To clarify even further, we must understand that these learning theories are imperative to any teacher/trainer who wants to understand how people think and learn. This further leads to improvement of our teaching to get the most of students and learners. Let me expand on the previously mentioned theories as follows:

Behaviourism
As the name implies the behaviourism theory focuses on the behaviour of the learner and what motivates or incentivises the learner as well as the effects these have on learning. Detailed studies have been conducted by various authors, such as Watson, J.B (2013) in his book behaviourism, he argues that the learner is simply passive and starts on a clean slate and is only responding to environmental stimuli and this is further shaped by negative and positive reinforcement. Reinforcement whether it is positive or negative increases the probability that the behaviour will happen again.
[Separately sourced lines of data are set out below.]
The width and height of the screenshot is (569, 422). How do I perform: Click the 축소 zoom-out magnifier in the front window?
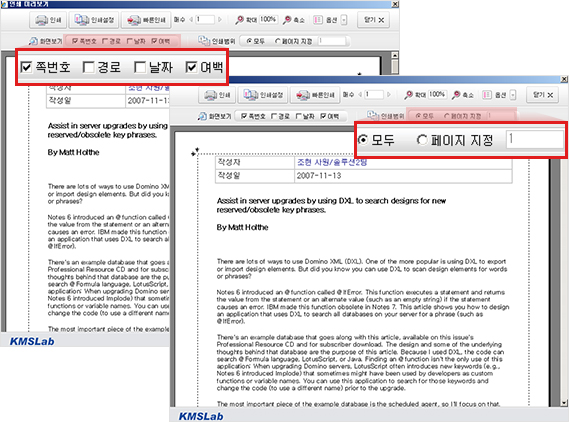click(456, 95)
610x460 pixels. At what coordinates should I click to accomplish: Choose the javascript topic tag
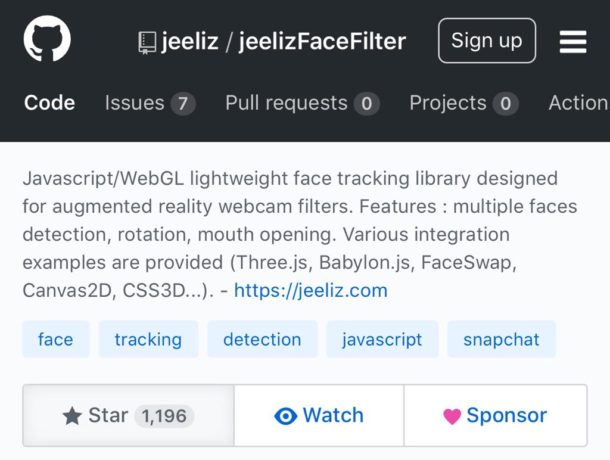click(x=382, y=339)
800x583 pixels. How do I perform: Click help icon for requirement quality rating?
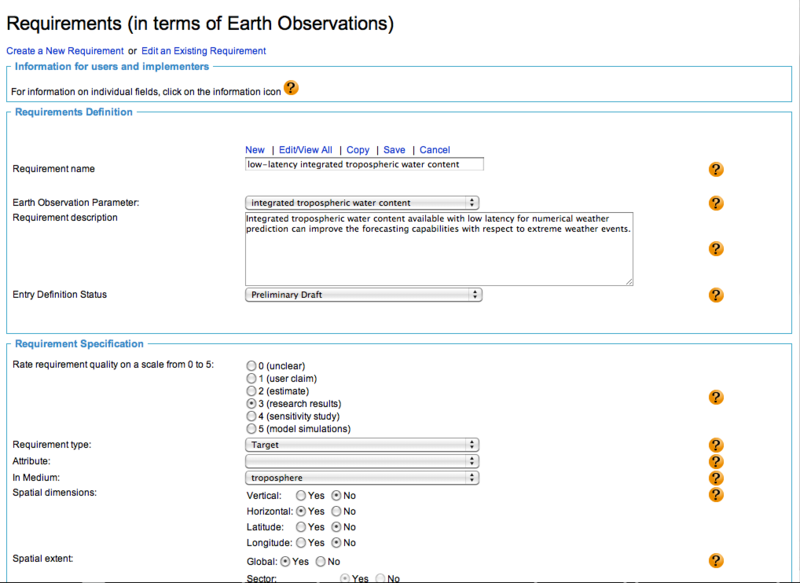(x=715, y=397)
On the other hand, when a learner is punished through positive or negative, it leads to the decrease of the behaviour happening again. Positive refers to the application of the stimulus and negative is the withholding of stimulus. Other work that also focuses on behaviourism is the work of Pavlov I.P (2003) in his book conditioned reflexes where the behaviourist work was done with animals and later generalized to humans. He conducted studies such as training dogs to associate the ringing of a bell with food.

Cognitivism
Cooper, P.A (1993) Cognitivism essentially replaced the behaviourism paradigm, in that it focused on the brain and the mental activities of the human mind that was valuable and necessary for understanding how people learned. The cognitive part of the learning theory focused on understanding the thinking, memory, knowing and problem solving processes of the mind rather than behaviour.

Humanism
In contrast to the behaviourist approach, humanists believe that learners are organic human beings that are a product of their environment. For example, a learner’s past experiences determine their fear of failure and leading to being withdrawn or disruptive learners who lack confidence. Hence, the focus of humanism is the promotion of values and emotional factors. Learners should be able to pursue their interest and talents according to their preferences Rogers, C (1994).